In a recently published network meta-analysis of placebo-controlled and head-to-head randomized, controlled trials comparing the efficacy and tolerability of 32 antipsychotics, 90 studies with 21,569 participants reported usable results for PRL.10 Aripiprazole and quetiapine did not cause PRL increases, compared to placebo. Asenapine, brexpiprazole, olanzapine, lurasidone, amisulpride, and haloperidol were associated with significant elevation of PRL levels. Risperidone and paliperidone were associated with significantly greater PRL increases than all other antipsychotics. Considering these rankings in order of PRL increase and breakdown of previously used antipsychotics, as shown in Table 1, it was more likely that PRL levels tended to decrease after switching to lurasidone, particularly in male subjects.

It was interesting to note that the switching introduction method, but not the adding introduction method, and higher dosage were correlated with weight loss and lowered blood glucose, respectively, and differences in psychiatric diagnosis (schizophrenia or schizoaffective disorder versus bipolar disorder) were not correlated with weight loss or lowered blood glucose in this study, though there might be some confounding factors between sample characteristics and variations of metabolic measures.
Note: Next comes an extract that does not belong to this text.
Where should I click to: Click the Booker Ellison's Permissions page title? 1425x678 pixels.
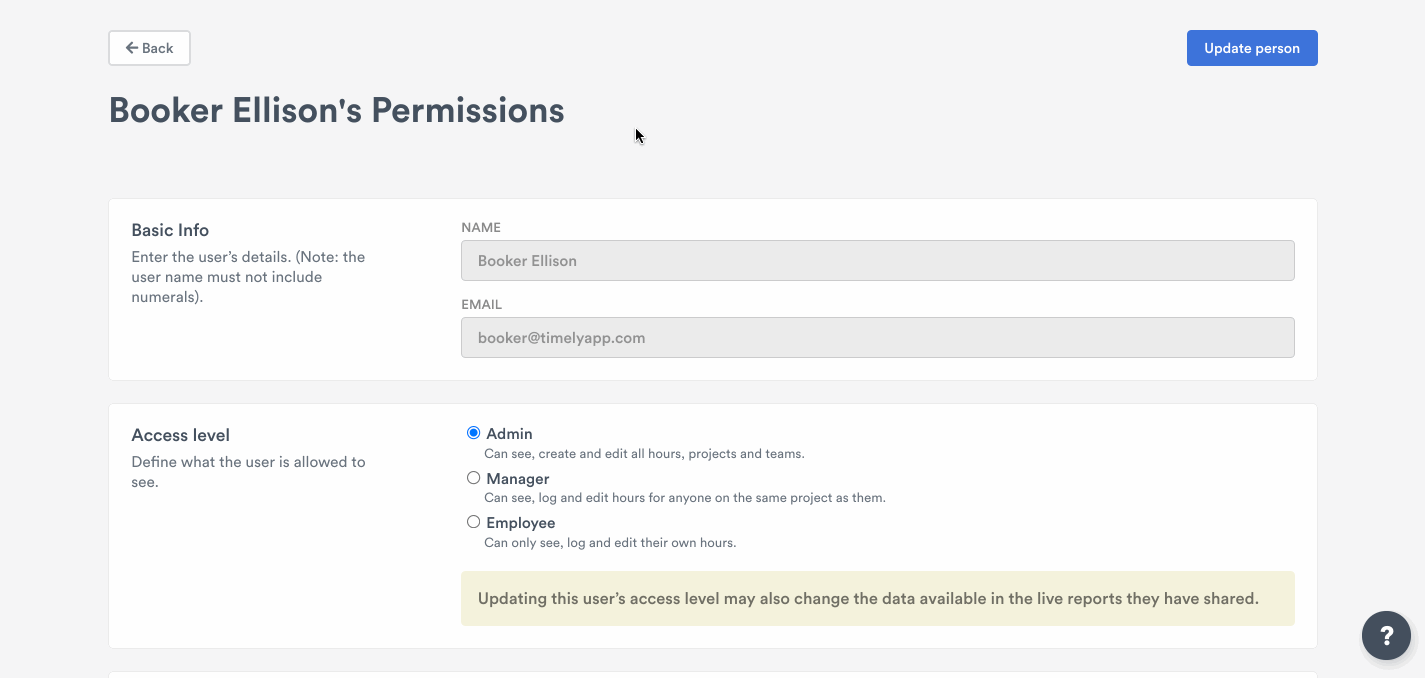click(336, 110)
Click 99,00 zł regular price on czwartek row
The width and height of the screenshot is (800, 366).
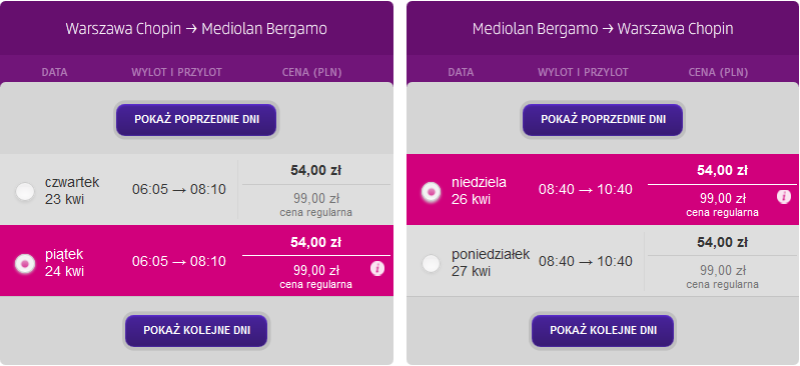tap(316, 198)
Limitations. The present study has some limitations. First, it was a retrospective, observational study with a small sample size, lacking control subjects treated with antipsychotics other than lurasidone. Second, it would be difficult to fit these results into outpatients, though we assumed that the closed-ward setting and the short-term observation would minimize interindividual differences in metabolic parameters. Third, we did not measure plasma concentration of insulin, which regulates serum glucose levels. Finally, psychometric evaluations, which might be associated with metabolic effects and PRL concentrations, were not performed.

Conclusion

Despite these limitations, this is the first report, to our knowledge, investigating the effects of lurasidone treatment on metabolic parameters and PRL levels, based on differences of psychiatric diagnosis, dosage, and introduction methods in psychiatry.

SGAs are recommended in various guidelines as first-line therapy due to their greater efficacy on negative, cognitive, and depressive symptoms and superior neurological tolerability. However, metabolic and cardiovascular adverse effects and hyperprolactinemia are still a major concern of SGAs, which form a heterogeneous group in terms of efficacy and adverse event profiles.
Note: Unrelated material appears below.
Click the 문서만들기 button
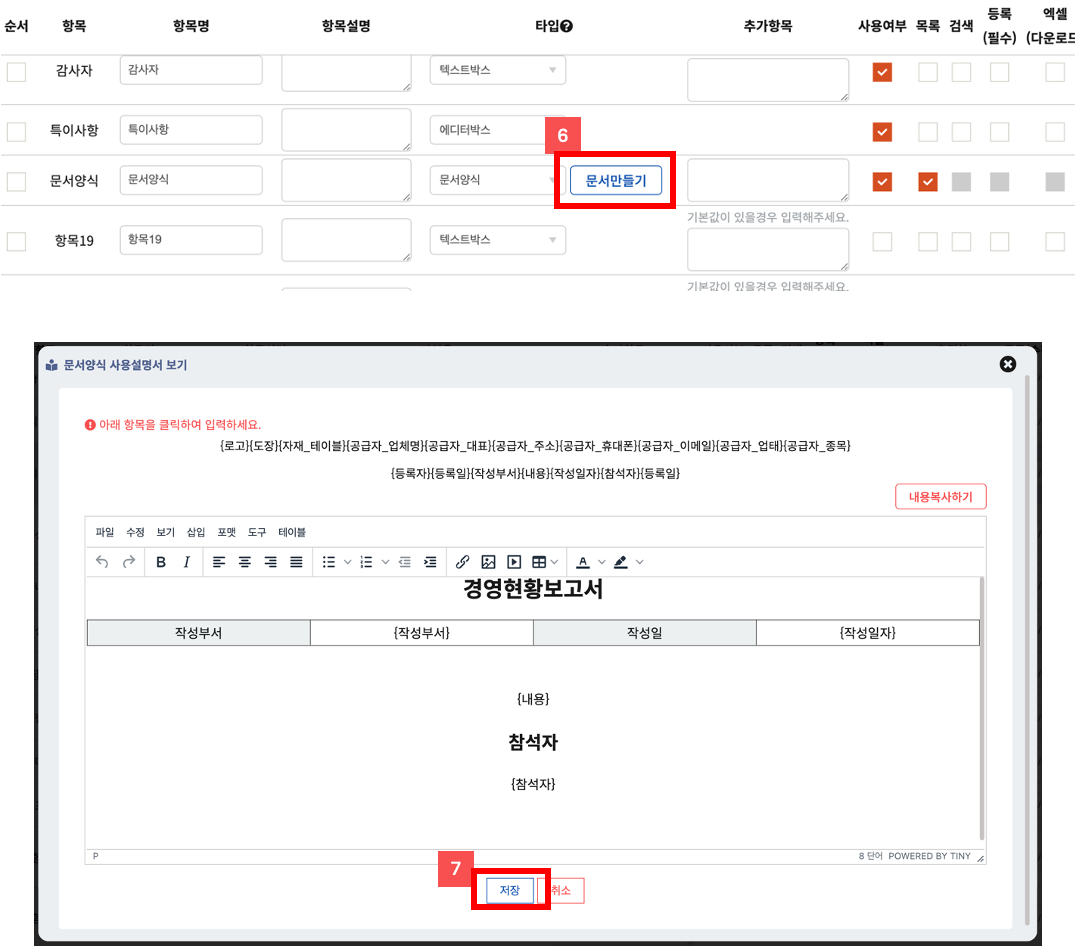 pyautogui.click(x=615, y=180)
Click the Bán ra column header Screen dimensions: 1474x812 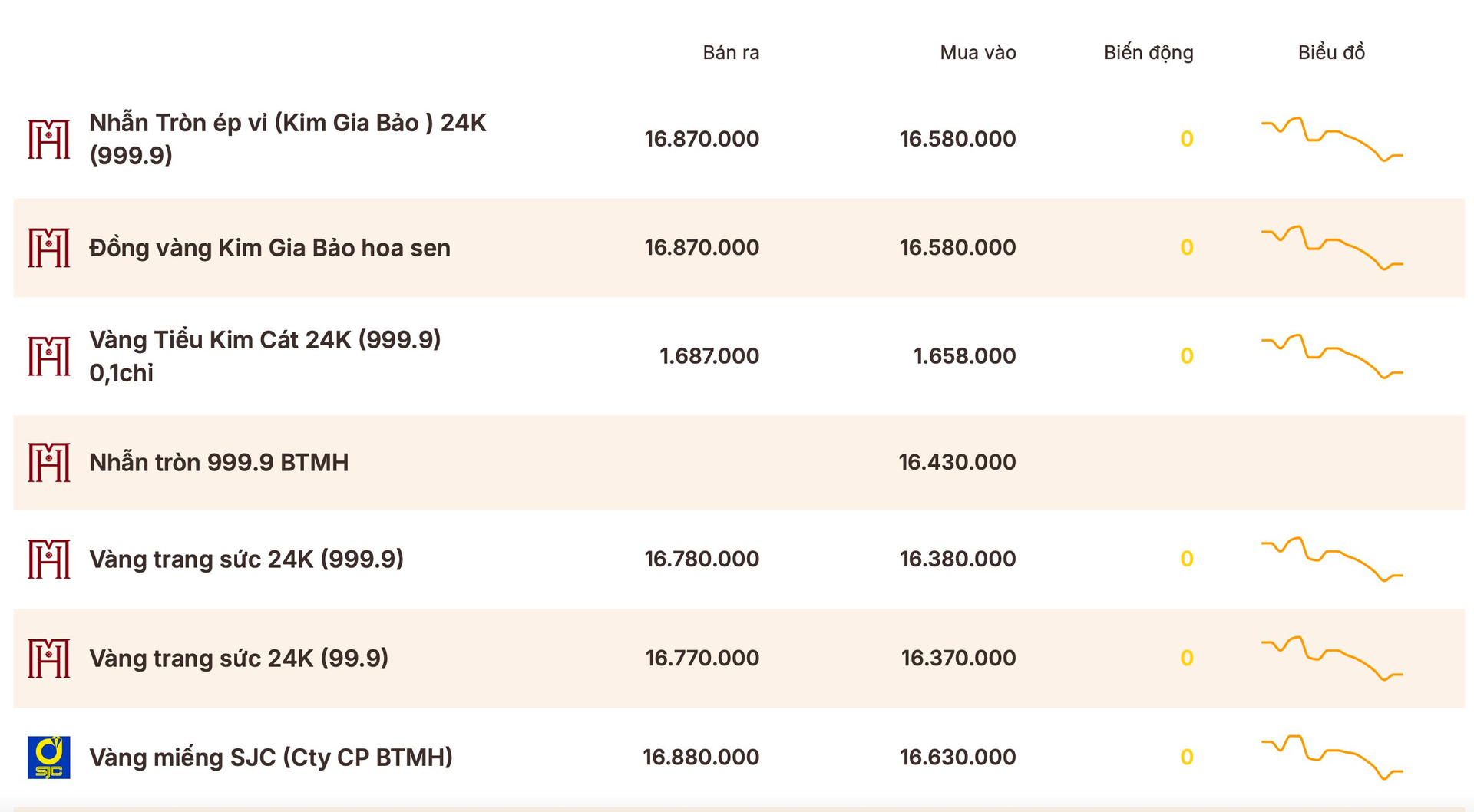[x=730, y=52]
Lurasidone administration in our study subjects offered the potential for weight loss, lowered serum blood glucose levels, and converging serum PRL concentrations. Moreover, switching to lurasidone with a higher dosage from other SGAs might alleviate metabolic outcomes, such as BW changes and glucose homeostasis. 

Further prospective studies combining measurement of serum insulin and psychometric evaluation will help to confirm our conclusions.